══ Selected excerpt ══

Hiten Shah:  Yeah, we were running a few products and doing our consulting business. So we were doing a bunch of things, which is pretty typical.

 

Steli Efti:  Okay. And then what was the timeline between that and you starting KISSmetrics which was probably the most Silicon Valley venture-backed thing that you did?

 

Hiten Shah:  We raised the first round in 2008 and when I got here in late 2007, I believe it was late 2007, just started making friends like that and, you know, I would say that I was whether it’s lucky enough or whatever the word to—I was given opportunities by a few individuals in different ways. And one of the individuals that gave me a ton of opportunity to get out there and for lack—again, lack of a better word, build a brand and do all that stuff was Dave McClure. So he was the one that put me on a—I think one of the first panels he put me on was at South by Southwest. I think we both fucked it up. But I fixed his slides. They didn’t look so silly. Still colorful.

═══
══ The records ══

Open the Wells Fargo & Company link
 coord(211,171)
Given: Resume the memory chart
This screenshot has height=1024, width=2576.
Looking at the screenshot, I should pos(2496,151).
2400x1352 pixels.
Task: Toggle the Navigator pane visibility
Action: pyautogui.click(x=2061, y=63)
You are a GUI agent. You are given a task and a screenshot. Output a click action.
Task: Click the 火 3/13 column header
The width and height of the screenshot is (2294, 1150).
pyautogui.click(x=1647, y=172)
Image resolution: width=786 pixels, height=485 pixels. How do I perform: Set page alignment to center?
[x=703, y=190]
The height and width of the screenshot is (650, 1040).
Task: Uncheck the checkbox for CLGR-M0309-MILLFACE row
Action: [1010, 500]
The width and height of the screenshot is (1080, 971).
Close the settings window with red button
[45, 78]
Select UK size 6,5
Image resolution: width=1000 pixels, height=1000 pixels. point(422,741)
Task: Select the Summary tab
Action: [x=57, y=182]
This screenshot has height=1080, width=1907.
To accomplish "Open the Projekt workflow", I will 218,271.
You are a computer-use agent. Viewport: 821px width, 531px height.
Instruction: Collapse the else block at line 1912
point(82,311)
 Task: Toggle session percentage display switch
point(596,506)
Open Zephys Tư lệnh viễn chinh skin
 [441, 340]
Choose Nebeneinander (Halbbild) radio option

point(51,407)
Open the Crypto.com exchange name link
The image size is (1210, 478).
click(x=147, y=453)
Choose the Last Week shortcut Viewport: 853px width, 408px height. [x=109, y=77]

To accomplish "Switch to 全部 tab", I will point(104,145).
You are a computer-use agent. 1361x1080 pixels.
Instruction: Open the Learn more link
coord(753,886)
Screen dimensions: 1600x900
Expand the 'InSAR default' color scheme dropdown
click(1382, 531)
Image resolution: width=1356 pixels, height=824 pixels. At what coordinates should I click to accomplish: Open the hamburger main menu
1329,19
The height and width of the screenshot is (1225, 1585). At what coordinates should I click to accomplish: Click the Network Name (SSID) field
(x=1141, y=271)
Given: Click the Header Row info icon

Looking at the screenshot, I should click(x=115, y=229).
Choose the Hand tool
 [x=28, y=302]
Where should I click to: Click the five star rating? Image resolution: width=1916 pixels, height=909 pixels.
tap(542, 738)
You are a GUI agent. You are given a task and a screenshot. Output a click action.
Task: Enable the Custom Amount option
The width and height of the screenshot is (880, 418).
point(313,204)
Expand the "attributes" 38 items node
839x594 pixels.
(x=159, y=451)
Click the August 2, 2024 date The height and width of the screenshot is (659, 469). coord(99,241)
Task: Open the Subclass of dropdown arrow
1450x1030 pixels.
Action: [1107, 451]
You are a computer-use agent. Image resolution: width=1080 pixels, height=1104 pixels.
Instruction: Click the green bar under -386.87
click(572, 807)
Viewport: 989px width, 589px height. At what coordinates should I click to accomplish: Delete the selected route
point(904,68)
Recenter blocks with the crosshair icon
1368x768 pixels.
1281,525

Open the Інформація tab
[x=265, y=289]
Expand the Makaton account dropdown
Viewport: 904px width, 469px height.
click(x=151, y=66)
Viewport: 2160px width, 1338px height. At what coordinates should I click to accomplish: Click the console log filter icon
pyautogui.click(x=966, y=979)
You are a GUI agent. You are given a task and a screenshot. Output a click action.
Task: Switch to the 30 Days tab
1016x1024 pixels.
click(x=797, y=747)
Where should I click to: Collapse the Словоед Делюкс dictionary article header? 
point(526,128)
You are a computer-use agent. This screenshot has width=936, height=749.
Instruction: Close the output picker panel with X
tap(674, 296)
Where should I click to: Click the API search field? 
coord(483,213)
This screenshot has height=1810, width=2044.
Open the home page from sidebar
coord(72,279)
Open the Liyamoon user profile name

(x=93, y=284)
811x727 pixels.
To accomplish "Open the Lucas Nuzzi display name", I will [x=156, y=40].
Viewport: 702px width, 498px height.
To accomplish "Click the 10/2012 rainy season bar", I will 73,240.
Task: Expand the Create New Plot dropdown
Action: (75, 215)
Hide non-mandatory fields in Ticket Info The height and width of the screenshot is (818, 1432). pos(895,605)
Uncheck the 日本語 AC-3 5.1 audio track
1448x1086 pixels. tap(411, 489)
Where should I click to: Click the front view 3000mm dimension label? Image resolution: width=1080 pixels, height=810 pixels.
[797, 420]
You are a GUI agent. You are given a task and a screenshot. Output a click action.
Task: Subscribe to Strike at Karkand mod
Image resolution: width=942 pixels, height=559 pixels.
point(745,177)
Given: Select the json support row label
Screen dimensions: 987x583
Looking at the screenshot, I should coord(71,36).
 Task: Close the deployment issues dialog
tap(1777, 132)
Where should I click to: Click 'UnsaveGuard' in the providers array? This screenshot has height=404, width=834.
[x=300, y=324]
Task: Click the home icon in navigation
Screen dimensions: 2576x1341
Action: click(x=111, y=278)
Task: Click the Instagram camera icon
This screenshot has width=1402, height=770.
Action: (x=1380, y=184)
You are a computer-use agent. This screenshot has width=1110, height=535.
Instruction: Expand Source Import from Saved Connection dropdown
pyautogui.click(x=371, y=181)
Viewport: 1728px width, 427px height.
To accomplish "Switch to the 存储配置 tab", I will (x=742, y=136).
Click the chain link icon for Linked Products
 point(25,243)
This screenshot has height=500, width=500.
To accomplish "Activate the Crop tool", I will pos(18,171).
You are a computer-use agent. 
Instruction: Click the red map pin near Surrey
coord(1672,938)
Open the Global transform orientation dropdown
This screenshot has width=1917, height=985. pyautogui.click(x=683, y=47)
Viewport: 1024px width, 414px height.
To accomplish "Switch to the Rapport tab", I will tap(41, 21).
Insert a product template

═══

Problem set ::
- A) According to the interview excerpt, in what year did Hiten Shah raise the first round?
- B) In the entries, retype the lines starting at the line containing "You are a computer-use agent. 1361x1080" and ending at the line containing "point(313,204)", including both of those lines.

Outputs ::
- A) 2008

- B)
You are a computer-use agent. 1361x1080 pixels.
Instruction: Open the Learn more link
coord(753,886)
Screen dimensions: 1600x900
Expand the 'InSAR default' color scheme dropdown
click(1382, 531)
Image resolution: width=1356 pixels, height=824 pixels. At what coordinates should I click to accomplish: Open the hamburger main menu
1329,19
The height and width of the screenshot is (1225, 1585). At what coordinates should I click to accomplish: Click the Network Name (SSID) field
(x=1141, y=271)
Given: Click the Header Row info icon

Looking at the screenshot, I should click(x=115, y=229).
Choose the Hand tool
 [x=28, y=302]
Where should I click to: Click the five star rating? Image resolution: width=1916 pixels, height=909 pixels.
tap(542, 738)
You are a GUI agent. You are given a task and a screenshot. Output a click action.
Task: Enable the Custom Amount option
The width and height of the screenshot is (880, 418).
point(313,204)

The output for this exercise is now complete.